■ WHAT THIS TASK INVOLVES:
Please format every line of the entries below as a Markdown table with the columns "Row" and "Line", numbering each row and leaving out blank lines. Omit the pictures from the table.

-- DATASET EXCERPTS start --

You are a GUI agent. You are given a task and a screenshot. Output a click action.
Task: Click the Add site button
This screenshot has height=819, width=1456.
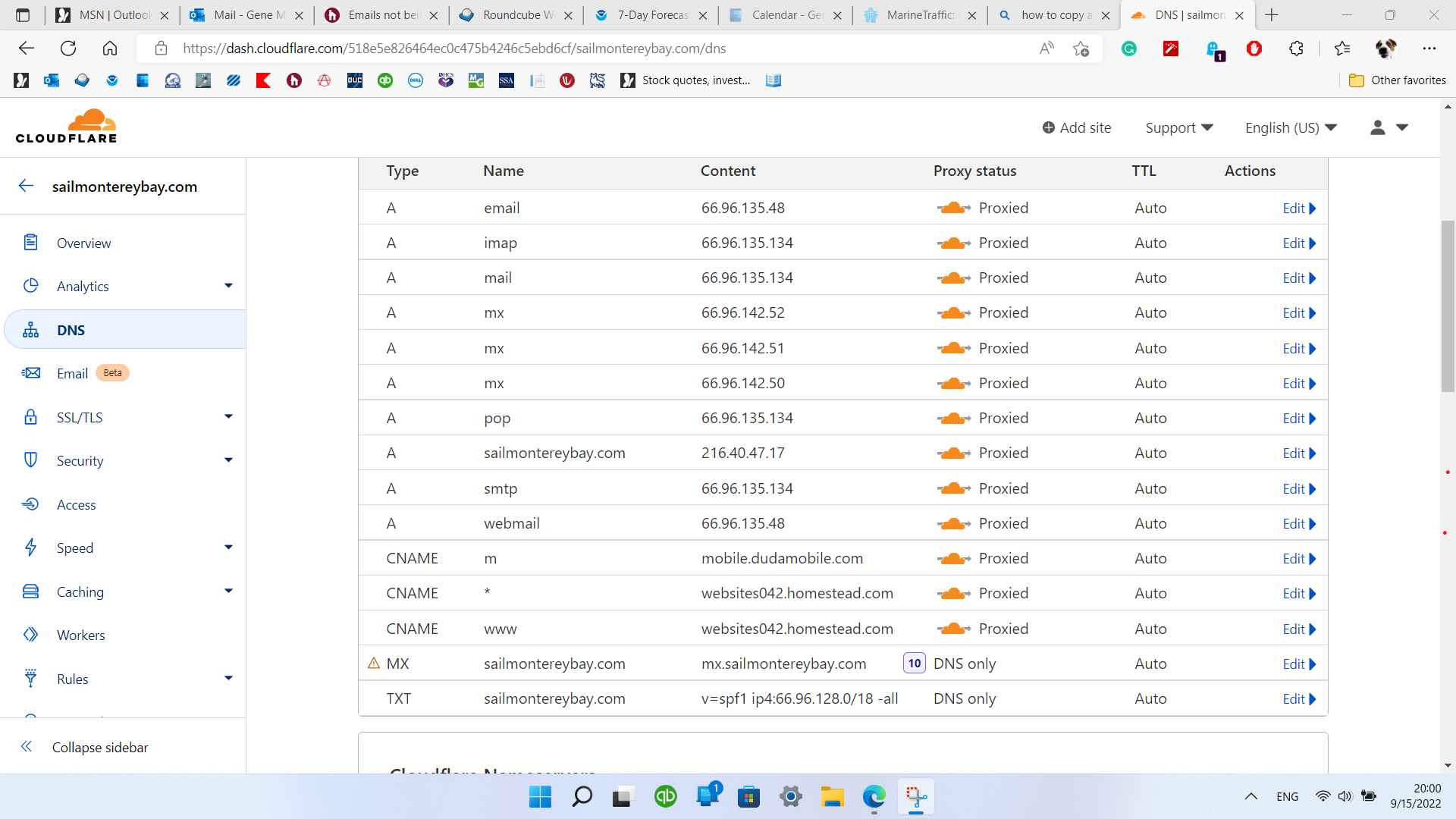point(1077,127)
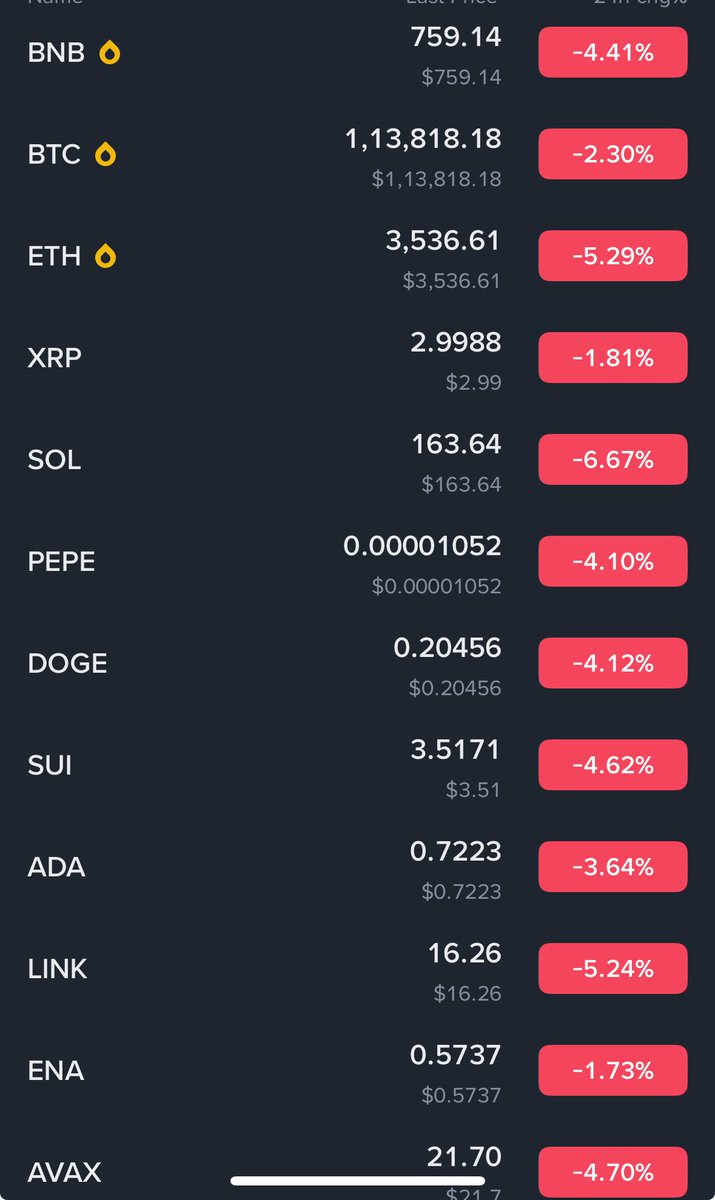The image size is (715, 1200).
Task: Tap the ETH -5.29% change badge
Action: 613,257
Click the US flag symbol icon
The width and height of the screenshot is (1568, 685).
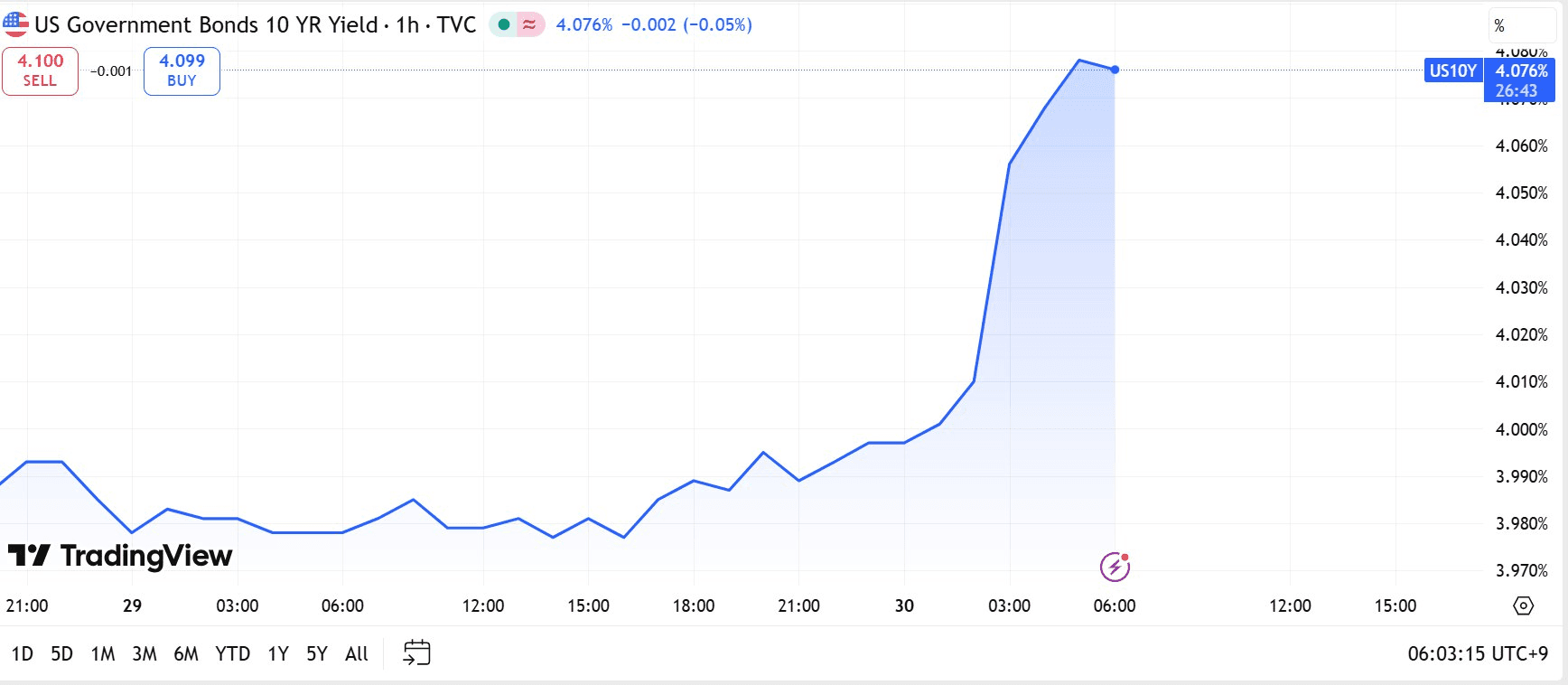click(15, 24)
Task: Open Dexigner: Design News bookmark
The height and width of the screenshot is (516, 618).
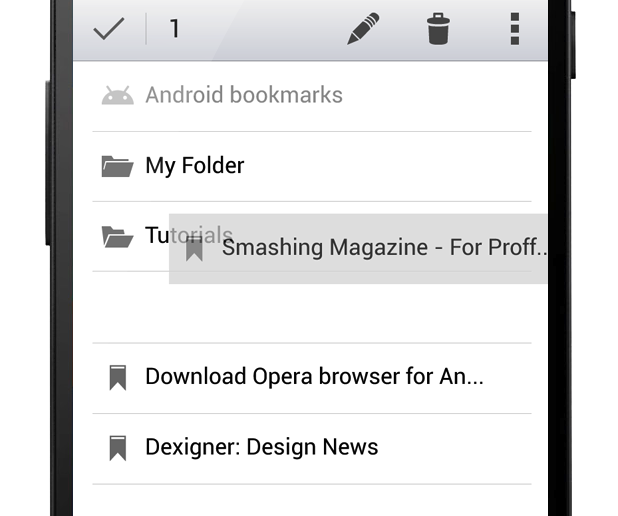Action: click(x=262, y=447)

-- DATASET EXCERPTS end --

■ EXERCISE SOLUTION:
| Row | Line |
|---|---|
| 1 | You are a GUI agent. You are given a task and a screenshot. Output a click action. |
| 2 | Task: Click the Add site button |
| 3 | This screenshot has height=819, width=1456. |
| 4 | point(1077,127) |
| 5 | The image size is (715, 1200). |
| 6 | Task: Tap the ETH -5.29% change badge |
| 7 | Action: 613,257 |
| 8 | Click the US flag symbol icon |
| 9 | The width and height of the screenshot is (1568, 685). |
| 10 | click(15, 24) |
| 11 | Task: Open Dexigner: Design News bookmark |
| 12 | The height and width of the screenshot is (516, 618). |
| 13 | Action: click(x=262, y=447) |